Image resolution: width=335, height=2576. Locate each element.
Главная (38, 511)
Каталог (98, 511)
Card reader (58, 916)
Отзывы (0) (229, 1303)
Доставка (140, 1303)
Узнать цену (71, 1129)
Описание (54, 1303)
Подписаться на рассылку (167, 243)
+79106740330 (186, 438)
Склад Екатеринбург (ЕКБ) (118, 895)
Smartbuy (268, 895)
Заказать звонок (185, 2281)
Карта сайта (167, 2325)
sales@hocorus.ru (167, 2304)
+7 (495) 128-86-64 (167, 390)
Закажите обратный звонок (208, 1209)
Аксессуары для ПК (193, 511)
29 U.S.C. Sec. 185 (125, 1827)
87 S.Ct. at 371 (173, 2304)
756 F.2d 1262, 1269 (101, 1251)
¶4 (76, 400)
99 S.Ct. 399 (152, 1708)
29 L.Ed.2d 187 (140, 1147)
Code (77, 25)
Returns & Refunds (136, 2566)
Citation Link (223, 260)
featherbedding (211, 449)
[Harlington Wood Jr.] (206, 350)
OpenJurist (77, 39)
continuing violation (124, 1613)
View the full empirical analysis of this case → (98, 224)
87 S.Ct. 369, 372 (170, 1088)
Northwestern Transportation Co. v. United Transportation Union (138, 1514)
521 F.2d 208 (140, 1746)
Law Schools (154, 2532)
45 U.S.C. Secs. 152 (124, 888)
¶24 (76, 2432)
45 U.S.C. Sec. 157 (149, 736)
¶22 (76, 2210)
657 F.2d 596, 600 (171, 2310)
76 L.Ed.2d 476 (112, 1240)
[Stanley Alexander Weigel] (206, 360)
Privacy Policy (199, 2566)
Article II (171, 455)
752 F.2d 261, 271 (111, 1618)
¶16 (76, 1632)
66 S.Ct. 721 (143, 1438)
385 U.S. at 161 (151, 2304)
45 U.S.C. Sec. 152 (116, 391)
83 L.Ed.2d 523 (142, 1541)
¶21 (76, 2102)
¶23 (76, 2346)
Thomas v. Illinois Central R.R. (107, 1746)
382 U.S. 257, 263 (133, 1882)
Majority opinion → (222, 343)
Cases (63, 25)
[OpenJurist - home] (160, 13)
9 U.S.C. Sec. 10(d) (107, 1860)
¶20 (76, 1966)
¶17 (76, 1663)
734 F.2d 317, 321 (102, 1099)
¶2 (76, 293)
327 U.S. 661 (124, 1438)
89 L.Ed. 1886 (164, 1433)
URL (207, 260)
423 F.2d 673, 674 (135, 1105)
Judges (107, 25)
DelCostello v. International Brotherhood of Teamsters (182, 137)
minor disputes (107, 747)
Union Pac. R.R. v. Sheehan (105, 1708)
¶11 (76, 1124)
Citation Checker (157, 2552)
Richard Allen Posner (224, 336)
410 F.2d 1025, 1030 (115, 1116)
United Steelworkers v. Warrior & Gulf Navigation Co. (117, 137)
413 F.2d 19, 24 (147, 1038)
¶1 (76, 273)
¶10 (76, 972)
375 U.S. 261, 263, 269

The task: Reproduce each entry exactly, leaving out nothing.

Answer for this exercise:
Image resolution: width=335, height=2576. Locate each element.
Главная (38, 511)
Каталог (98, 511)
Card reader (58, 916)
Отзывы (0) (229, 1303)
Доставка (140, 1303)
Узнать цену (71, 1129)
Описание (54, 1303)
Подписаться на рассылку (167, 243)
+79106740330 (186, 438)
Склад Екатеринбург (ЕКБ) (118, 895)
Smartbuy (268, 895)
Заказать звонок (185, 2281)
Карта сайта (167, 2325)
sales@hocorus.ru (167, 2304)
+7 (495) 128-86-64 (167, 390)
Закажите обратный звонок (208, 1209)
Аксессуары для ПК (193, 511)
29 U.S.C. Sec. 185 (125, 1827)
87 S.Ct. at 371 (173, 2304)
756 F.2d 1262, 1269 (101, 1251)
¶4 (76, 400)
99 S.Ct. 399 (152, 1708)
29 L.Ed.2d 187 (140, 1147)
Code (77, 25)
Returns & Refunds (136, 2566)
Citation Link (223, 260)
featherbedding (211, 449)
[Harlington Wood Jr.] (206, 350)
OpenJurist (77, 39)
continuing violation (124, 1613)
View the full empirical analysis of this case → (98, 224)
87 S.Ct. 369, 372 (170, 1088)
Northwestern Transportation Co. v. United Transportation Union (138, 1514)
521 F.2d 208 (140, 1746)
Law Schools (154, 2532)
45 U.S.C. Secs. 152 (124, 888)
¶24 (76, 2432)
45 U.S.C. Sec. 157 (149, 736)
¶22 (76, 2210)
657 F.2d 596, 600 (171, 2310)
76 L.Ed.2d 476 (112, 1240)
[Stanley Alexander Weigel] (206, 360)
Privacy Policy (199, 2566)
Article II (171, 455)
752 F.2d 261, 271 (111, 1618)
¶16 (76, 1632)
66 S.Ct. 721 (143, 1438)
385 U.S. at 161 (151, 2304)
45 U.S.C. Sec. 152 (116, 391)
83 L.Ed.2d 523 (142, 1541)
¶21 (76, 2102)
¶23 (76, 2346)
Thomas v. Illinois Central R.R. (107, 1746)
382 U.S. 257, 263 (133, 1882)
Majority opinion → (222, 343)
Cases (63, 25)
[OpenJurist - home] (160, 13)
9 U.S.C. Sec. 10(d) (107, 1860)
¶20 (76, 1966)
¶17 (76, 1663)
734 F.2d 317, 321 (102, 1099)
¶2 (76, 293)
327 U.S. 661 (124, 1438)
89 L.Ed. 1886 (164, 1433)
URL (207, 260)
423 F.2d 673, 674 (135, 1105)
Judges (107, 25)
DelCostello v. International Brotherhood of Teamsters (182, 137)
minor disputes (107, 747)
Union Pac. R.R. v. Sheehan (105, 1708)
¶11 (76, 1124)
Citation Checker (157, 2552)
Richard Allen Posner (224, 336)
410 F.2d 1025, 1030 (115, 1116)
United Steelworkers v. Warrior & Gulf Navigation Co. (117, 137)
413 F.2d 19, 24 (147, 1038)
¶1 (76, 273)
¶10 (76, 972)
375 U.S. 261, 263, 269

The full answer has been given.